--- Begin Provided data ---

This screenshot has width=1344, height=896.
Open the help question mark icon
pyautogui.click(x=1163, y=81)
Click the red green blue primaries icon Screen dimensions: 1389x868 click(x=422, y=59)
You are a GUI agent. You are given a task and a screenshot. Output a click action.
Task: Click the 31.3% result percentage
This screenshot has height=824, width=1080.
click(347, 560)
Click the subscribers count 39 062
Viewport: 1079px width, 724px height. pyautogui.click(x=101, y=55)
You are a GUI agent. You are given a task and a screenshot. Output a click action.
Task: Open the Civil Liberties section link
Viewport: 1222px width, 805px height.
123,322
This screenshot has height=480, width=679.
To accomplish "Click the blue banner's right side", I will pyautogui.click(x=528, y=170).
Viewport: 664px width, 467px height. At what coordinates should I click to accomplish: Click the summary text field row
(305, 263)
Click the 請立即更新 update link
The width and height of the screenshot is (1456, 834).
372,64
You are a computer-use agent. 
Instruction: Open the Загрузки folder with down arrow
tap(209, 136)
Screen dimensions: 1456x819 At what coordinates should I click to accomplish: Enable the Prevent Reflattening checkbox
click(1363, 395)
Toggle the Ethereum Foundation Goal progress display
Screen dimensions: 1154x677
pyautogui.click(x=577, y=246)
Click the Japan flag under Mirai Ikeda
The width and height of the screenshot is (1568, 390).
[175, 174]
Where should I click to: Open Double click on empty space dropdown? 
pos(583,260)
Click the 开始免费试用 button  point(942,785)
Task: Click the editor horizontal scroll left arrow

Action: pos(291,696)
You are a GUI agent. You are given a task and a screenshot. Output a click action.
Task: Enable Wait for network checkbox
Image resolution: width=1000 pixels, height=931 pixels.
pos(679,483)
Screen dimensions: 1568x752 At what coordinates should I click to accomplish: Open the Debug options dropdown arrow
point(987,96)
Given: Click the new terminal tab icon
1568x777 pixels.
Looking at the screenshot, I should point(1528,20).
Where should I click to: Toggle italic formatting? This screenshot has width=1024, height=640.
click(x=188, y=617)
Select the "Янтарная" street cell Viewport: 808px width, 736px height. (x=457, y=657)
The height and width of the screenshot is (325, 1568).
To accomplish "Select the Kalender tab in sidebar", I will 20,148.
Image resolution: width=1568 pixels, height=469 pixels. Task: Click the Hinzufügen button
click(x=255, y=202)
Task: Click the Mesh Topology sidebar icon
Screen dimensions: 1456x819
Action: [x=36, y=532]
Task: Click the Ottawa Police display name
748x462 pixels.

--- End Provided data ---

Please copy out every one of the items above, line for line, without changing anything.

This screenshot has width=1344, height=896.
Open the help question mark icon
pyautogui.click(x=1163, y=81)
Click the red green blue primaries icon Screen dimensions: 1389x868 click(x=422, y=59)
You are a GUI agent. You are given a task and a screenshot. Output a click action.
Task: Click the 31.3% result percentage
This screenshot has height=824, width=1080.
click(347, 560)
Click the subscribers count 39 062
Viewport: 1079px width, 724px height. pyautogui.click(x=101, y=55)
You are a GUI agent. You are given a task and a screenshot. Output a click action.
Task: Open the Civil Liberties section link
Viewport: 1222px width, 805px height.
123,322
This screenshot has height=480, width=679.
To accomplish "Click the blue banner's right side", I will pyautogui.click(x=528, y=170).
Viewport: 664px width, 467px height. At what coordinates should I click to accomplish: Click the summary text field row
(305, 263)
Click the 請立即更新 update link
The width and height of the screenshot is (1456, 834).
372,64
You are a computer-use agent. 
Instruction: Open the Загрузки folder with down arrow
tap(209, 136)
Screen dimensions: 1456x819 At what coordinates should I click to accomplish: Enable the Prevent Reflattening checkbox
click(1363, 395)
Toggle the Ethereum Foundation Goal progress display
Screen dimensions: 1154x677
pyautogui.click(x=577, y=246)
Click the Japan flag under Mirai Ikeda
The width and height of the screenshot is (1568, 390).
[175, 174]
Where should I click to: Open Double click on empty space dropdown? 
pos(583,260)
Click the 开始免费试用 button  point(942,785)
Task: Click the editor horizontal scroll left arrow

Action: pos(291,696)
You are a GUI agent. You are given a task and a screenshot. Output a click action.
Task: Enable Wait for network checkbox
Image resolution: width=1000 pixels, height=931 pixels.
pos(679,483)
Screen dimensions: 1568x752 At what coordinates should I click to accomplish: Open the Debug options dropdown arrow
point(987,96)
Given: Click the new terminal tab icon
1568x777 pixels.
Looking at the screenshot, I should point(1528,20).
Where should I click to: Toggle italic formatting? This screenshot has width=1024, height=640.
click(x=188, y=617)
Select the "Янтарная" street cell Viewport: 808px width, 736px height. (x=457, y=657)
The height and width of the screenshot is (325, 1568).
To accomplish "Select the Kalender tab in sidebar", I will 20,148.
Image resolution: width=1568 pixels, height=469 pixels. Task: Click the Hinzufügen button
click(x=255, y=202)
Task: Click the Mesh Topology sidebar icon
Screen dimensions: 1456x819
Action: [x=36, y=532]
Task: Click the Ottawa Police display name
748x462 pixels.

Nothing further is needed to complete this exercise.